## Work instructions
The full set of entries has to be output exactly.

Dataset entries:

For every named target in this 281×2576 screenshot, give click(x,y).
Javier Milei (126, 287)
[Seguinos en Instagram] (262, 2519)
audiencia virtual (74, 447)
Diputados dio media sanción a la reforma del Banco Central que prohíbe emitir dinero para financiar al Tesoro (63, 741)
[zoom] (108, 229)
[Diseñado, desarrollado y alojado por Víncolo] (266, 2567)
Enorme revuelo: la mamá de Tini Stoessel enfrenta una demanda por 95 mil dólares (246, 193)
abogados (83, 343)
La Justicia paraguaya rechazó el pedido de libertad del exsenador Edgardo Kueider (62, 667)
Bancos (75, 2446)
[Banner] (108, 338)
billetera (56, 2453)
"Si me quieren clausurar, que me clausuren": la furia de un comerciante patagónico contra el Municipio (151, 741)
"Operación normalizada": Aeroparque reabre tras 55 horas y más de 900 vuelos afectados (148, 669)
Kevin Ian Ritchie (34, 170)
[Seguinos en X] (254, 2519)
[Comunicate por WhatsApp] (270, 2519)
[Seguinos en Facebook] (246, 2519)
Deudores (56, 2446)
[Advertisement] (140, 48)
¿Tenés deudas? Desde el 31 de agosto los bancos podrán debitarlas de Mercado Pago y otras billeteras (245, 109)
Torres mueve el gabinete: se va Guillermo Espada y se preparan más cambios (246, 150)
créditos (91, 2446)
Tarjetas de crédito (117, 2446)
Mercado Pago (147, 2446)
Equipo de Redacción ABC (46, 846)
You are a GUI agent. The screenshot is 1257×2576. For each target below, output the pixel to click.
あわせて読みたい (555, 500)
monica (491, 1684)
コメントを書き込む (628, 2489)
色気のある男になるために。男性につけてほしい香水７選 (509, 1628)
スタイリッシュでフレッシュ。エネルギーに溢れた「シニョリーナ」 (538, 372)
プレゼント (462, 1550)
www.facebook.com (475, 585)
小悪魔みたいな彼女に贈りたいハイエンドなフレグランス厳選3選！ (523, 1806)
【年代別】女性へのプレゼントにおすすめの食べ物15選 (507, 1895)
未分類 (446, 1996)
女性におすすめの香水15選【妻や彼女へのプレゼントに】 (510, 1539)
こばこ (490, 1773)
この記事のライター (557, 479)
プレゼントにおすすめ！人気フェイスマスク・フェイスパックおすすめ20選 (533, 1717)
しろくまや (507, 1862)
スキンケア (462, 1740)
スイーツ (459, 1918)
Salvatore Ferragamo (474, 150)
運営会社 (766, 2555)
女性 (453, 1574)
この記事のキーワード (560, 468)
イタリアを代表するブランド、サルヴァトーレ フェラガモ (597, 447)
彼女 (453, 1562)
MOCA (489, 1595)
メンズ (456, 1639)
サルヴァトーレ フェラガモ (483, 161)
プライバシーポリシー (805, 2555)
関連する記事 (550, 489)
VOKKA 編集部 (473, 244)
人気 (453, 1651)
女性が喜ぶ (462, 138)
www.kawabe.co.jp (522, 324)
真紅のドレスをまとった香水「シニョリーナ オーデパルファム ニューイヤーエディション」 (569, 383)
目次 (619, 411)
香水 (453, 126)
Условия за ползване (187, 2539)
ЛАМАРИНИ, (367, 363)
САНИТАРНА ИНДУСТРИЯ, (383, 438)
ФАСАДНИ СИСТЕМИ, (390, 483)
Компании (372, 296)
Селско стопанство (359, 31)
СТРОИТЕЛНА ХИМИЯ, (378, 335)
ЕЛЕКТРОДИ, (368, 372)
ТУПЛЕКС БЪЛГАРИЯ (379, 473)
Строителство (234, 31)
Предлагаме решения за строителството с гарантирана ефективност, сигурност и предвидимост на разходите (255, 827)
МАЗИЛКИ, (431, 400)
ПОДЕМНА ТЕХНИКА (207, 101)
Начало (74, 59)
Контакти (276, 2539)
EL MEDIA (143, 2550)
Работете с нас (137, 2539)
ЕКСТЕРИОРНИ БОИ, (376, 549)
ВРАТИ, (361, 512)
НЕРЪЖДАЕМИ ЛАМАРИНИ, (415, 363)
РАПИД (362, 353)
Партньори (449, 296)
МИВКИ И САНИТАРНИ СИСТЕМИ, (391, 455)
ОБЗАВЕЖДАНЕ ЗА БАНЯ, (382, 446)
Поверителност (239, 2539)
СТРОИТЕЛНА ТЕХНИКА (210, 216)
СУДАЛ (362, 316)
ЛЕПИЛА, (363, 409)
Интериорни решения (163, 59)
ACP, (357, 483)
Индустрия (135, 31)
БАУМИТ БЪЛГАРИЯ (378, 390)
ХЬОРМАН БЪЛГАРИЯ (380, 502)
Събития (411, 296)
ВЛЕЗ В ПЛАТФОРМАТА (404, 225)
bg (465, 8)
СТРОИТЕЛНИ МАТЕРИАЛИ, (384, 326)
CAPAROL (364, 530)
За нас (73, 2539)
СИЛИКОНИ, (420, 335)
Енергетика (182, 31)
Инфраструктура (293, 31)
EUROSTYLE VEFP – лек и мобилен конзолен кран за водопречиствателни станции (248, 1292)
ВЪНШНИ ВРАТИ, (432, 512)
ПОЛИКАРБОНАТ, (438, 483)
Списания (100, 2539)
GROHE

## Result below
For every named target in this 281×2576 screenshot, give click(x,y).
Javier Milei (126, 287)
[Seguinos en Instagram] (262, 2519)
audiencia virtual (74, 447)
Diputados dio media sanción a la reforma del Banco Central que prohíbe emitir dinero para financiar al Tesoro (63, 741)
[zoom] (108, 229)
[Diseñado, desarrollado y alojado por Víncolo] (266, 2567)
Enorme revuelo: la mamá de Tini Stoessel enfrenta una demanda por 95 mil dólares (246, 193)
abogados (83, 343)
La Justicia paraguaya rechazó el pedido de libertad del exsenador Edgardo Kueider (62, 667)
Bancos (75, 2446)
[Banner] (108, 338)
billetera (56, 2453)
"Si me quieren clausurar, que me clausuren": la furia de un comerciante patagónico contra el Municipio (151, 741)
"Operación normalizada": Aeroparque reabre tras 55 horas y más de 900 vuelos afectados (148, 669)
Kevin Ian Ritchie (34, 170)
[Seguinos en X] (254, 2519)
[Comunicate por WhatsApp] (270, 2519)
[Seguinos en Facebook] (246, 2519)
Deudores (56, 2446)
[Advertisement] (140, 48)
¿Tenés deudas? Desde el 31 de agosto los bancos podrán debitarlas de Mercado Pago y otras billeteras (245, 109)
Torres mueve el gabinete: se va Guillermo Espada y se preparan más cambios (246, 150)
créditos (91, 2446)
Tarjetas de crédito (117, 2446)
Mercado Pago (147, 2446)
Equipo de Redacción ABC (46, 846)
You are a GUI agent. The screenshot is 1257×2576. For each target below, output the pixel to click.
あわせて読みたい (555, 500)
monica (491, 1684)
コメントを書き込む (628, 2489)
色気のある男になるために。男性につけてほしい香水７選 (509, 1628)
スタイリッシュでフレッシュ。エネルギーに溢れた「シニョリーナ」 (538, 372)
プレゼント (462, 1550)
www.facebook.com (475, 585)
小悪魔みたいな彼女に贈りたいハイエンドなフレグランス厳選3選！ (523, 1806)
【年代別】女性へのプレゼントにおすすめの食べ物15選 (507, 1895)
未分類 (446, 1996)
女性におすすめの香水15選【妻や彼女へのプレゼントに】 (510, 1539)
こばこ (490, 1773)
この記事のライター (557, 479)
プレゼントにおすすめ！人気フェイスマスク・フェイスパックおすすめ20選 (533, 1717)
しろくまや (507, 1862)
スキンケア (462, 1740)
スイーツ (459, 1918)
Salvatore Ferragamo (474, 150)
運営会社 (766, 2555)
女性 (453, 1574)
この記事のキーワード (560, 468)
イタリアを代表するブランド、サルヴァトーレ フェラガモ (597, 447)
彼女 (453, 1562)
MOCA (489, 1595)
メンズ (456, 1639)
サルヴァトーレ フェラガモ (483, 161)
プライバシーポリシー (805, 2555)
関連する記事 (550, 489)
VOKKA 編集部 (473, 244)
人気 (453, 1651)
女性が喜ぶ (462, 138)
www.kawabe.co.jp (522, 324)
真紅のドレスをまとった香水「シニョリーナ オーデパルファム ニューイヤーエディション」 (569, 383)
目次 (619, 411)
香水 (453, 126)
Условия за ползване (187, 2539)
ЛАМАРИНИ, (367, 363)
САНИТАРНА ИНДУСТРИЯ, (383, 438)
ФАСАДНИ СИСТЕМИ, (390, 483)
Компании (372, 296)
Селско стопанство (359, 31)
СТРОИТЕЛНА ХИМИЯ, (378, 335)
ЕЛЕКТРОДИ, (368, 372)
ТУПЛЕКС БЪЛГАРИЯ (379, 473)
Строителство (234, 31)
Предлагаме решения за строителството с гарантирана ефективност, сигурност и предвидимост на разходите (255, 827)
МАЗИЛКИ, (431, 400)
ПОДЕМНА ТЕХНИКА (207, 101)
Начало (74, 59)
Контакти (276, 2539)
EL MEDIA (143, 2550)
Работете с нас (137, 2539)
ЕКСТЕРИОРНИ БОИ, (376, 549)
ВРАТИ, (361, 512)
НЕРЪЖДАЕМИ ЛАМАРИНИ, (415, 363)
РАПИД (362, 353)
Партньори (449, 296)
МИВКИ И САНИТАРНИ СИСТЕМИ, (391, 455)
ОБЗАВЕЖДАНЕ ЗА БАНЯ, (382, 446)
Поверителност (239, 2539)
СТРОИТЕЛНА ТЕХНИКА (210, 216)
СУДАЛ (362, 316)
ЛЕПИЛА, (363, 409)
Интериорни решения (163, 59)
ACP, (357, 483)
Индустрия (135, 31)
БАУМИТ БЪЛГАРИЯ (378, 390)
ХЬОРМАН БЪЛГАРИЯ (380, 502)
Събития (411, 296)
ВЛЕЗ В ПЛАТФОРМАТА (404, 225)
bg (465, 8)
СТРОИТЕЛНИ МАТЕРИАЛИ, (384, 326)
CAPAROL (364, 530)
За нас (73, 2539)
СИЛИКОНИ, (420, 335)
Енергетика (182, 31)
Инфраструктура (293, 31)
EUROSTYLE VEFP – лек и мобилен конзолен кран за водопречиствателни станции (248, 1292)
ВЪНШНИ ВРАТИ, (432, 512)
ПОЛИКАРБОНАТ, (438, 483)
Списания (100, 2539)
GROHE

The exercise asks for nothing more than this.